Satu pemikiran pada “Festival Layang-Layang “Bersatu Bersuara Untuk FCTC!””

  1. Tembakau telah merupakan ancaman global. Jumlah kematian di dunia sebanyak 5,4 juta jiwa setahun (atau 5.400.000 : 365 hari =) 14.795 jiwa per hari atau kl. 30 pesawat terbang dengan full kapasitas 500 penumpang berjatuhan setiap hari setahun penuh di seluruh dunia! Suatu angka yang luar biasa, di luar imaginasi kita. Kematian akibat rokok di Indonesia sendiri setiap tahun ditaksir mencapai 405.720 orang
    Sehubungan dengan bencana maha besar tersebut, WHO menerbitkan sebuah kesepakatan pengontrolan berbentuk hukum terhadap tembakau dikenal dengan FCTC “Framework Convention on Tobacco Control”, suatu kebijakan untuk mengurangi jumlah perokok dan mengontrol penyebaran tembakau di dalam negeri. Namun sampai saat ini, Indonesia merupakan satu-satunya negara di Asia yang belum meratifikasinya. Pada hal ratifikasi FCTC , merupakan bukti komitmen Indonesia, yang nota bene ikut menyusun perumusan FCTC bersama 192 negara anggota WHO.
    Keberatan ratifikasi berasal dari Menteri Perindustrian, Menteri Perdagangan, Menteri Tenaga Kerja dan Transmigrasi dengan alas an tidak valid: Kementerian Perindustrian khawatirkan, ratifikasi FCTC akan mengancam 6 juta pekerja. Padahal yang menjadi pekerja tembakau langsung belum sampai sejuta orang dan akan mengurangi cukai tembakau untuk Kas Negara (Rp 100 trilyun) yang amat dibutuhkan.
    Dari organisasi LSM yang menentang FCTC, antara lainnya Federasi Serikat Pekerja Rokok Tembakau Makanan Minuman, Aliansi Masyarakat Tembakau Indonesia, Asosiasi Petani Tembakau Indonesia, dan Asosiasi Petani Cengkeh Indonesia.
    Tokoh terkemuka yang mendukung ratifikasi FCTC a.l. diprakarsai Nafsiah Mboy (mantan Menkes yang dinamis), Emil Salim, Todung Mulya Lubis, S. Alisjahbana, Seto Mulyadi, Arifin Panigoro, HS Dillon, Widyastuti Soerojo dan Dewi Motik.
    Para tokoh agama, termasuk ulama, kiai, harus bersepakat bulat bahwa merokok adalah haram karena amat berbahaya, mengakibatkan kecanduan yang sukar dapat dihilangkan. Para tokoh bangsa, tokoh masyarakat tidak sepatutnya memberi contoh jelek dengan merokok di depan umum yang dilihat dan dapat diteladani oleh anak-anak.
    Pemerintah perlu melindungi anak dari bahaya rokok yang khusus menargetkan anak. Alasannya, sekali anak mulai merokok, kecanduannya mungkin akan melekat, menetap seumur hidup. Pabrik tembakau meyakini benar akan hal tersebut, maka selalu akan melakukan segala daya upaya untuk menjerat anak dengan rokok. Anak merupakan pangsa pasar utama pabrik tembakau untuk di kemudian hari menggantikan mereka yang meninggal, korban bahaya rokok.

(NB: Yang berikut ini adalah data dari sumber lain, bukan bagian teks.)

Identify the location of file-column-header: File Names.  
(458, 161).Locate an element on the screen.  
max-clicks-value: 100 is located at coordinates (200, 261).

    Iklan dan promosi pabrik rokok untuk menggiurkan anak remaja perlu dilarang keras. Sponsor pabrik rokok untuk siswa, mahasisawa, pemuda berbakat, di sekolah, perguruan tinggi, di bidang olah raga dll perlu di waspadai dan ditolak. Sebab dana yang diperoleh pabrik tembakau bukankah hasil penjualan produk (rokok) yang paling membunuh dan penyebab kecanduan dengan akibat yang mengenaskan bagi semua fihak?

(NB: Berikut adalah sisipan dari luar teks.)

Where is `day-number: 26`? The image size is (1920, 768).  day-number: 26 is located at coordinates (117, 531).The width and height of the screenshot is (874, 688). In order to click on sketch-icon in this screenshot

    Majelis Ulama Indonesia (MUI) tahun 2009 telah mengeluarkan fatwa HARAM bagi anak-anak untuk merokok. Semoga Mendikbud berkenan melarang semua siswa sekolah menengah/sederajat merokok.
    Di Hari Anak Nasional 23 Juli 2016,sebelas ribu surat anak-anak dari berbagai penjuru Nusantara, telah dilaysangkan kepada Presiden Joko Widodo. Disertai permohonan yang amat sangat agar sudilah kiranya Presiden bersedia melindungi anak-anak Bangsa yang tak berdosa, menjadi korban tembakau, yang sudah merupakan ancaman global. Agar Presiden bisa menindak tegas pengusaha rokok yang melalui berbagai rayuan dan godaan, menjadikan anak-anak korban bahaya dan kecanduan rokok.
    Buku: TEMBAKAU: ANCAMAN GLOBAL, Gramedia, Penulis John Crofton dan David Simpson. Alih bahasa: Angela N.Abidin, Brahmaputra Marjadi, Widyastuti Wibisana, Kartono Mohammad, Yudanarso Dawud. Penyelaras: Irwan Julianto.